Saved data entries
★ ★ ★
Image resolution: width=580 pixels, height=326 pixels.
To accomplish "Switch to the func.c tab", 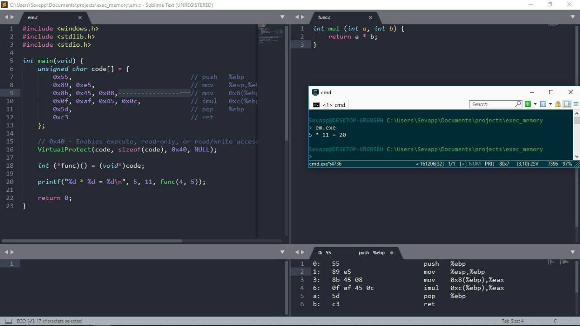I will [x=324, y=17].
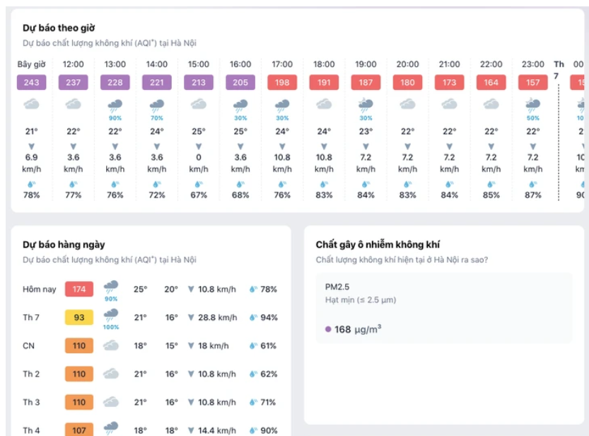Screen dimensions: 589x436
Task: Click the humidity droplet in Th 3 row
Action: [x=252, y=402]
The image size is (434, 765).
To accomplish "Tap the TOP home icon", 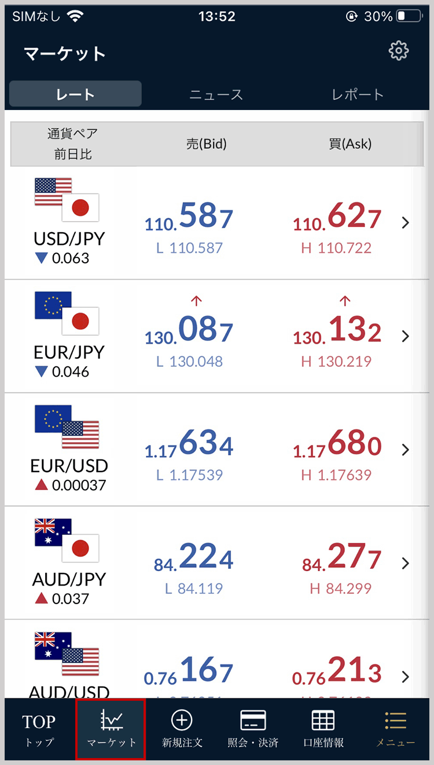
★ ★ ★
(WORK INSTRUCTION) Set down word for word every line from the line containing "The image size is (434, 765)." through the last line of the entries, and nothing more; no pictures.

(OUTPUT FOR THIS TASK)
The image size is (434, 765).
To accomplish "Tap the TOP home icon", 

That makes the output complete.